** Goal of the exercise **
Check every line below for the word "computer" and copy the ones that have it.

Material provided START

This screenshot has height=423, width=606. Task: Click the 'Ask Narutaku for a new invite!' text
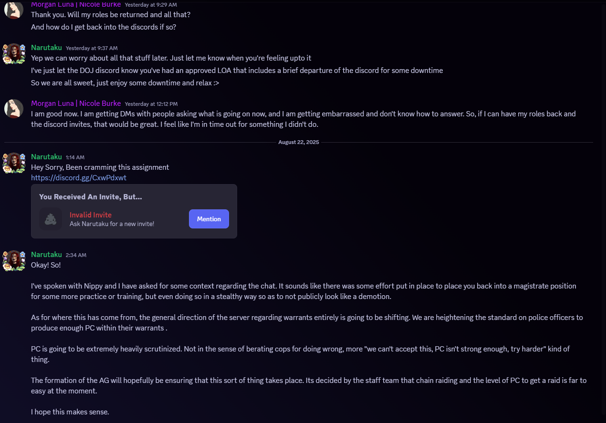112,224
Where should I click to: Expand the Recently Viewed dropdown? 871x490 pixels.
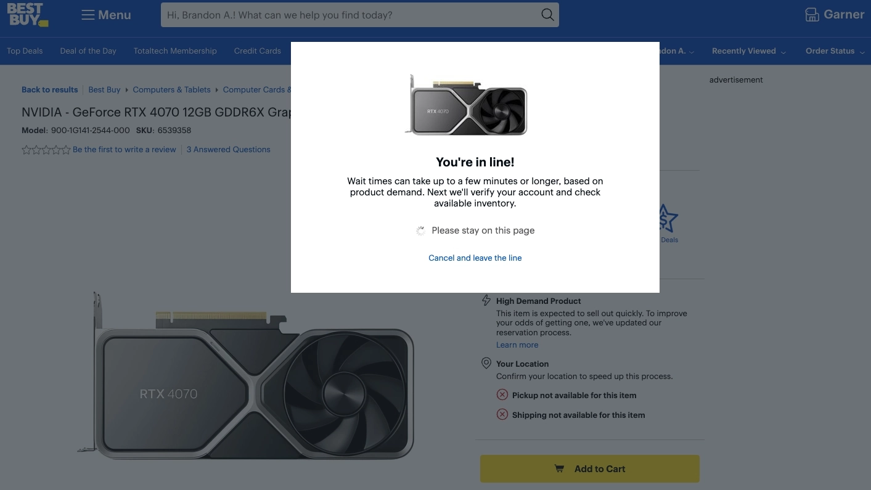coord(748,51)
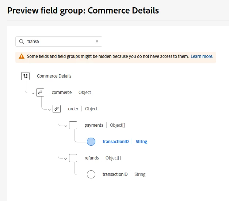The width and height of the screenshot is (229, 201).
Task: Select the Commerce Details root label
Action: pos(54,76)
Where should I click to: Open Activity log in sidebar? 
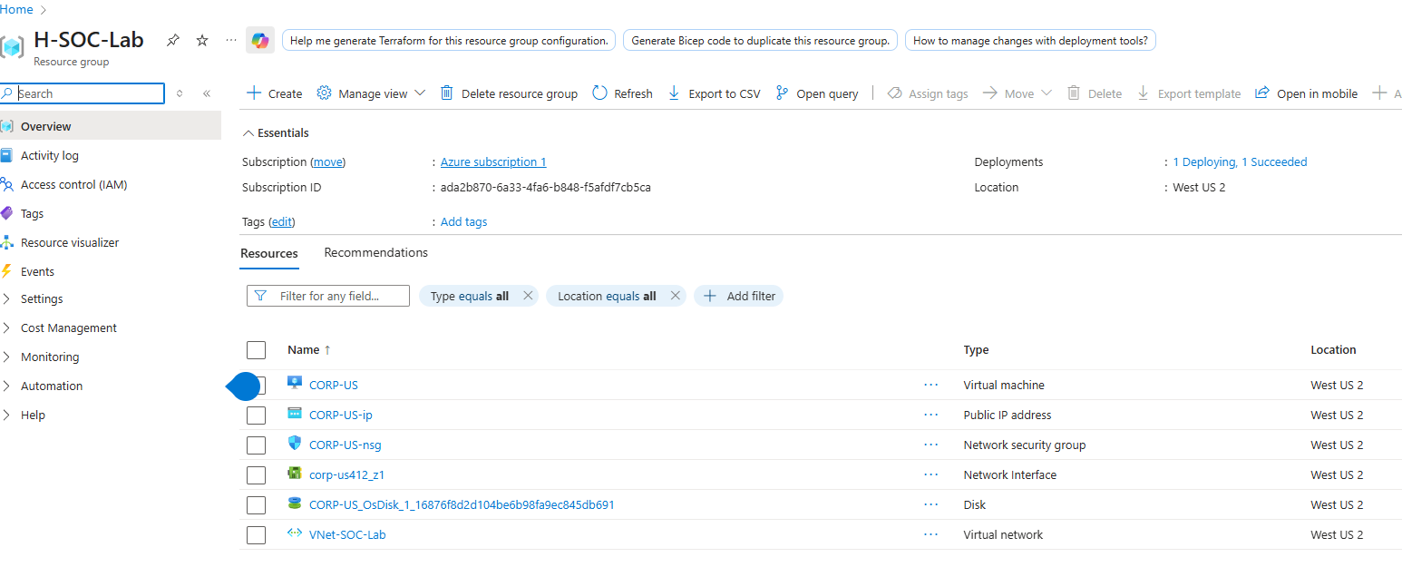click(x=50, y=155)
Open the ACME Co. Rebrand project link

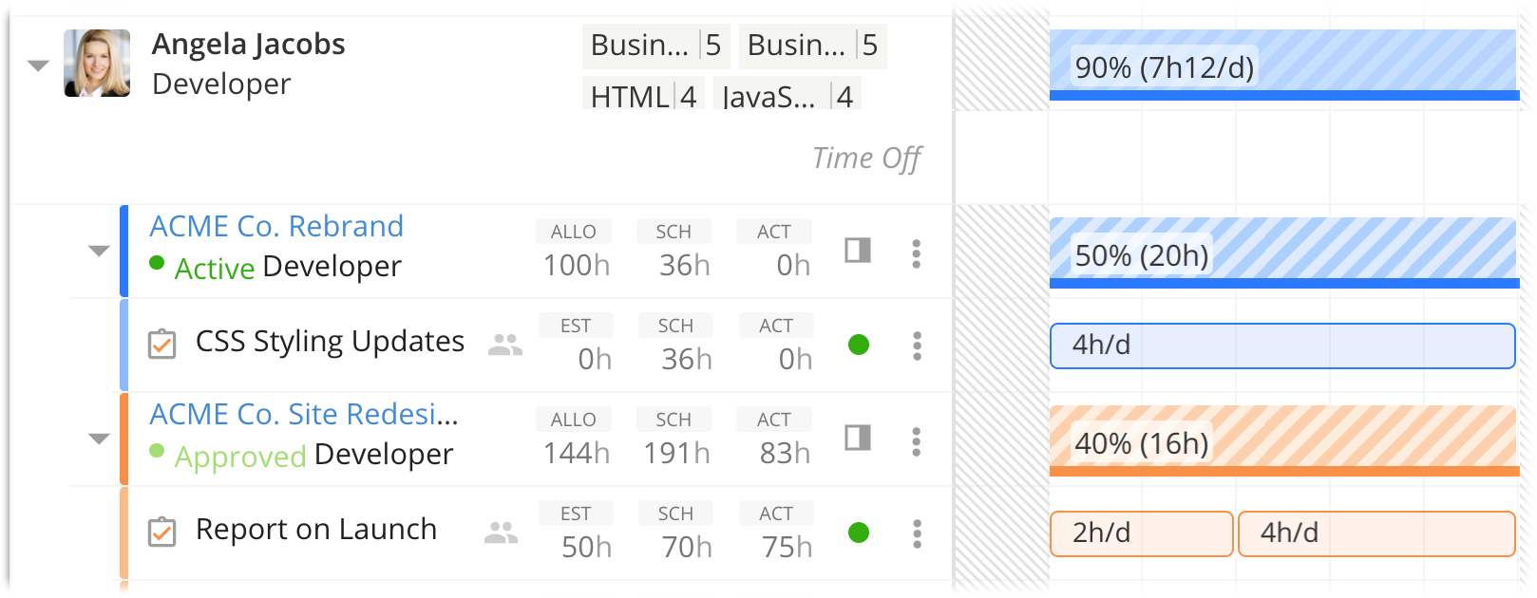click(276, 226)
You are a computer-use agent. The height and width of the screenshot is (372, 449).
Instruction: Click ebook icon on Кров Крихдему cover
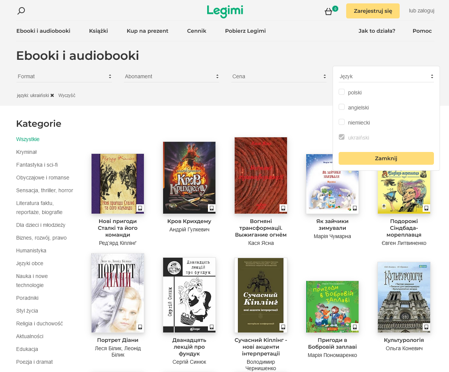[212, 208]
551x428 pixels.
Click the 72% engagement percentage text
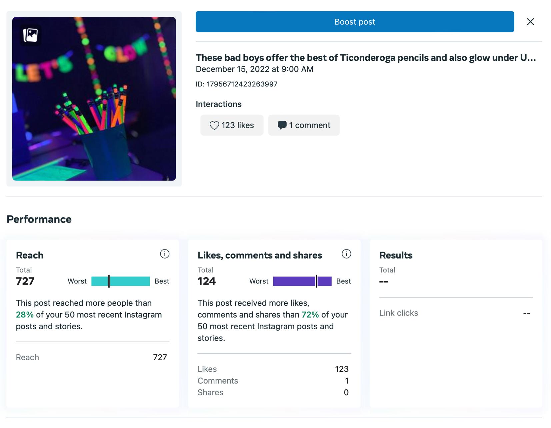click(x=310, y=315)
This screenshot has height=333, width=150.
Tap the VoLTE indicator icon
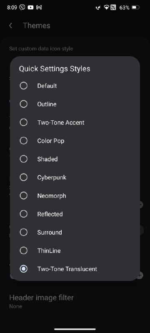(x=113, y=7)
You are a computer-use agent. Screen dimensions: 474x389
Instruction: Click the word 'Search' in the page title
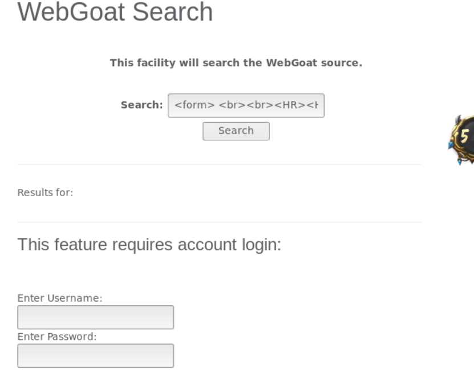(173, 12)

Material provided END

** Exercise response **
You are a computer-use agent. The height and width of the screenshot is (372, 449).
You are a computer-use agent. Screen dimensions: 474x389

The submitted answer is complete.